L'action se place pendant les guerres napoléoniennes, dans un bourg rural du Nord de l'Angleterre. A Hayslope, vit chez les Poyser, rudes mais décents fermiers, leur nièce orpheline Hetty, pâte molle et sensuelle qui, à la Emma Bovary, rêve de passions folles et de mariage dans la haute société. Bien qu'elle sache rendre fou de désir le sérieux Adam Bede, ébéniste modeste mais de grande vertu, elle tombe amoureuse de Arthur Donnithorne, le séduisant nobliau local. Celui-ci lutte contre la tentation mais cède à la peccadille. Les conséquences seront lourdes.
Comme souvent les grands romans victoriens, Adam Bede est un ouvrage massif et un chef d'aeuvre de subtilité et de détails, qui doit se lire patiemment. La petite communauté rurale de Hayslope, ses fermiers, ses artisans, ses élites (le prêtre Irwine, théologien médiocre mais ami fidèle, l'instituteur misogyne et progressiste Bartle Massey, les aristocrates) est admirablement dépeinte et les personnages au deuxième plan sont d'une richesse prodigieuse (notamment les deux figures maternelles de Mme Bede et de Mme Poyser). Les protagonistes étant bien campés, la dernière partie du roman voit le drame se nouer à un rythme allègre - qui contraste avec la patiente mise en place qui a précédé.
L'originalité du roman tient cependant à l'art et la sensibilité propres à Eliot. Présence permanente d'un narrateur omniscient qui prend le lecteur par la main et juge en moralité les personnages, souci du détail dans les descriptions des habitations et des paysages, des activités et des sentiments, subtilité des relations entre personnages (Arthur et Adam, Irwine et Dinah), phrases longues et riches (un bon niveau en anglais est requis pour le lire en version originale) et art inouï de la composition caractérisent les aeuvres d'Eliot.

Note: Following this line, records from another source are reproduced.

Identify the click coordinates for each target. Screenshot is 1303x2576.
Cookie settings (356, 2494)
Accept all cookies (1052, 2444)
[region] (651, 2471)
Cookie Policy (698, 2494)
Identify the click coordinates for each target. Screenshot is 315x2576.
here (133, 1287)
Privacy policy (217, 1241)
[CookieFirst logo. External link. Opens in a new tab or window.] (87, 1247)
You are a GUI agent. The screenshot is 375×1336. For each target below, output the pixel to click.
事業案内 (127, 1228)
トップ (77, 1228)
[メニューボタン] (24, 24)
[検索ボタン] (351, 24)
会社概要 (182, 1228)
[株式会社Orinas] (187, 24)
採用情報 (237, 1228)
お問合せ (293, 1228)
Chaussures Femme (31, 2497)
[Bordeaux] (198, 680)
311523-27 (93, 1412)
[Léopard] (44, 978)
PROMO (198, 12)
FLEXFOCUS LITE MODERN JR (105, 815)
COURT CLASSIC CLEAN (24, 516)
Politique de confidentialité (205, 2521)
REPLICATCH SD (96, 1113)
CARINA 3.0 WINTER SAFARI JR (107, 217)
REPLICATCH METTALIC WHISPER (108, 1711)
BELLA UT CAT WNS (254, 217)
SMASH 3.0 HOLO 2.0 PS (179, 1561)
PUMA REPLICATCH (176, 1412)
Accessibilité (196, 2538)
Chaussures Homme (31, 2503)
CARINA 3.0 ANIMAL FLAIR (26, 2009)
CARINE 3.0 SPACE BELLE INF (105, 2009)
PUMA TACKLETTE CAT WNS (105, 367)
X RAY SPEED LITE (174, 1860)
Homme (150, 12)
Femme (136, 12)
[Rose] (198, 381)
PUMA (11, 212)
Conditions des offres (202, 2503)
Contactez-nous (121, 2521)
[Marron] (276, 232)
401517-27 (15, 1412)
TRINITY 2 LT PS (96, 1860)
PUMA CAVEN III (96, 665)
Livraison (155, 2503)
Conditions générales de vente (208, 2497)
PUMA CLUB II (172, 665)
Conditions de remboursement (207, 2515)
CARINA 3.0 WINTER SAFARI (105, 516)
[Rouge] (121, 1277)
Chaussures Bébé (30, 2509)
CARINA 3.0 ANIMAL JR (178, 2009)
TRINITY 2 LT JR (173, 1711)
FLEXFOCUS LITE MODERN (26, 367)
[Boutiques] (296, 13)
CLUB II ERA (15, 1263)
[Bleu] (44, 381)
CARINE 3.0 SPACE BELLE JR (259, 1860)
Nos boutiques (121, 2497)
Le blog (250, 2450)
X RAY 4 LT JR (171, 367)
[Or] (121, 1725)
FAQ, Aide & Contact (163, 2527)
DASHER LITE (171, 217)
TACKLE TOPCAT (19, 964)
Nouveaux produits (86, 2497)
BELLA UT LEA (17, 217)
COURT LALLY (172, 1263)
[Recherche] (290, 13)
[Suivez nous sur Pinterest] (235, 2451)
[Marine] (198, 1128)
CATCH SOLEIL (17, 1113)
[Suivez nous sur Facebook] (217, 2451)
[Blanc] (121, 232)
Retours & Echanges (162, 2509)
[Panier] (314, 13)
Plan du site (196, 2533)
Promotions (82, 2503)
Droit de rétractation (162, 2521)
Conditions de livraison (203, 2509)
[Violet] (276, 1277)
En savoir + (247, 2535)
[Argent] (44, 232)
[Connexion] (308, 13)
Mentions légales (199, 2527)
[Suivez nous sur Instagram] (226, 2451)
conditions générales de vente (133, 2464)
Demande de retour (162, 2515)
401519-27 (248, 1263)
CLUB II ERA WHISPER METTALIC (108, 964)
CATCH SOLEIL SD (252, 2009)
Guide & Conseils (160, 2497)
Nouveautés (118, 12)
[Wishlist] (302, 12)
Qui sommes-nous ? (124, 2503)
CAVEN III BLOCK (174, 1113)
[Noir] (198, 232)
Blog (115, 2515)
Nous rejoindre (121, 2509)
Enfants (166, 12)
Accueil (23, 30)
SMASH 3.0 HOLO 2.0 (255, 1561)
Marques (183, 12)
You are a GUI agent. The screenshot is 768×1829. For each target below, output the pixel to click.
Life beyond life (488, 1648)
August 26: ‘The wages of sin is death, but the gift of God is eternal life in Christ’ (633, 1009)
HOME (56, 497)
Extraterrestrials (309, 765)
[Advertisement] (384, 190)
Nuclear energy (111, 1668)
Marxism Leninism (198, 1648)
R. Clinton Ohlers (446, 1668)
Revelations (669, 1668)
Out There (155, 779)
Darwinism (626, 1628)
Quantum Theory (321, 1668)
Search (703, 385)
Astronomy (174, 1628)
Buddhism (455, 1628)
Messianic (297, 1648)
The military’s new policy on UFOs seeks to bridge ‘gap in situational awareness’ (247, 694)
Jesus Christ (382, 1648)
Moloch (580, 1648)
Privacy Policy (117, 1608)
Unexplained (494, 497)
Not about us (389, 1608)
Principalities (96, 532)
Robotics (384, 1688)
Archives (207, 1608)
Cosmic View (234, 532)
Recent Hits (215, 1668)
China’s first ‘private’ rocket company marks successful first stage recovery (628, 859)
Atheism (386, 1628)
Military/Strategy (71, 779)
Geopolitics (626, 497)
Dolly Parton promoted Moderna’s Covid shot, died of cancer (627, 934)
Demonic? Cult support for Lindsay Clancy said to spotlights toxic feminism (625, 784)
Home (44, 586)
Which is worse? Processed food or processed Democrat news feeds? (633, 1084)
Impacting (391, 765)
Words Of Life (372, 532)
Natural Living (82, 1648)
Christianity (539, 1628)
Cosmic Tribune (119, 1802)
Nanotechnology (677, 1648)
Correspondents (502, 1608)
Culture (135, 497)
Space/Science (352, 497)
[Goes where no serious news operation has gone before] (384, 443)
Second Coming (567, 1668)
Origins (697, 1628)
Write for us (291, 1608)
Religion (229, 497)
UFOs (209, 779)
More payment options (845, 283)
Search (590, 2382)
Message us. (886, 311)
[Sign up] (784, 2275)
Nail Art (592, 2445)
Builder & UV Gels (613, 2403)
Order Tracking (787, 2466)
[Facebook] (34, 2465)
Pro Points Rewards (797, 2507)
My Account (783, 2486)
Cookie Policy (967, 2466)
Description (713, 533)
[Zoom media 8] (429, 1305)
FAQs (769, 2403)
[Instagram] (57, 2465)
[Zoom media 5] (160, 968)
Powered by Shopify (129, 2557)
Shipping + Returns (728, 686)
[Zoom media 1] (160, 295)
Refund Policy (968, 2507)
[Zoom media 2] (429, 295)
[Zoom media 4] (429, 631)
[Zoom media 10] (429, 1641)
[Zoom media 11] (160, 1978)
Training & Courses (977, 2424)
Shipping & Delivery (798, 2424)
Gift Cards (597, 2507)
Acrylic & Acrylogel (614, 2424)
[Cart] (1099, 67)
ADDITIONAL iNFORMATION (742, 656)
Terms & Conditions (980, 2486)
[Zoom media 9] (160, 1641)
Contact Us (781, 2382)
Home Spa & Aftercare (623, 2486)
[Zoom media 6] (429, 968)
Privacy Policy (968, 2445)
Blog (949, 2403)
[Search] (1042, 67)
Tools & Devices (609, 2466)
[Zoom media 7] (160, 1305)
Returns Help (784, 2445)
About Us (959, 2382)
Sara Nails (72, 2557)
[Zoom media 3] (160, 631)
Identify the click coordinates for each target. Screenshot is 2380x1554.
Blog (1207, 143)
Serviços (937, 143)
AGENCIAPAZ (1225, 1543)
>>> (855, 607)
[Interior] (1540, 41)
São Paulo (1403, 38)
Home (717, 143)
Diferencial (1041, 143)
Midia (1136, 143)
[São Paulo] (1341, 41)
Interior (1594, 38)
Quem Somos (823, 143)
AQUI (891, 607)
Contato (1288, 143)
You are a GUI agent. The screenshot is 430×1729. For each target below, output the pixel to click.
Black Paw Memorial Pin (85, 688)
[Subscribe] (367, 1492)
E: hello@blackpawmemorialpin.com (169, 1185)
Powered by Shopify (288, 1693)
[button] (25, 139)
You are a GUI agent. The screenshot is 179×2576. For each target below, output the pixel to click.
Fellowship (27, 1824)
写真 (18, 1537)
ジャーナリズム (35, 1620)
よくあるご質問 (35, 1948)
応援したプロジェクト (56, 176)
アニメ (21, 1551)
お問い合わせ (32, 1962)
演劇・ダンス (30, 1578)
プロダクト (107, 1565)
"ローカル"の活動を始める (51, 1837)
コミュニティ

On retrouve aussi ses dilemmes religieux avec l'étonnant personnage de Dinah Morris, prédicatrice méthodiste et ange de bonté, au charme de laquelle succombent même l'anglican Irwine et la pourtant dépourvue de vie intérieure Hetty. Apparition presque fantastique que cette Dinah, seul personnage dont Eliot n'analyse pas les motivations et hésitations, comme si elle ne ressortissait pas au genre humain.
Il faut évidemment un grand talent et même un soupçon de génie pour traiter un sujet aussi rebattu (la fille séduite et abandonnée), le faire totalement sien en l'incorporant dans un cadre qui n'est que particularismes (et on ne peut plus anglais, jusqu'à l'amour des chiens...) et produire une aeuvre aussi universelle.